Return the data below in full, exactly as it stands.

Data shown ::
———

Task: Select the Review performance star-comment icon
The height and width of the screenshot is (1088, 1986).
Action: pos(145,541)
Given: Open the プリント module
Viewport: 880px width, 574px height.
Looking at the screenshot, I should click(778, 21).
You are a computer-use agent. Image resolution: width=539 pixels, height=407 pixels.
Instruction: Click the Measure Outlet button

———

Finished exercise ::
Task: Select the Review performance star-comment icon
The height and width of the screenshot is (1088, 1986).
Action: pos(145,541)
Given: Open the プリント module
Viewport: 880px width, 574px height.
Looking at the screenshot, I should click(778, 21).
You are a computer-use agent. Image resolution: width=539 pixels, height=407 pixels.
Instruction: Click the Measure Outlet button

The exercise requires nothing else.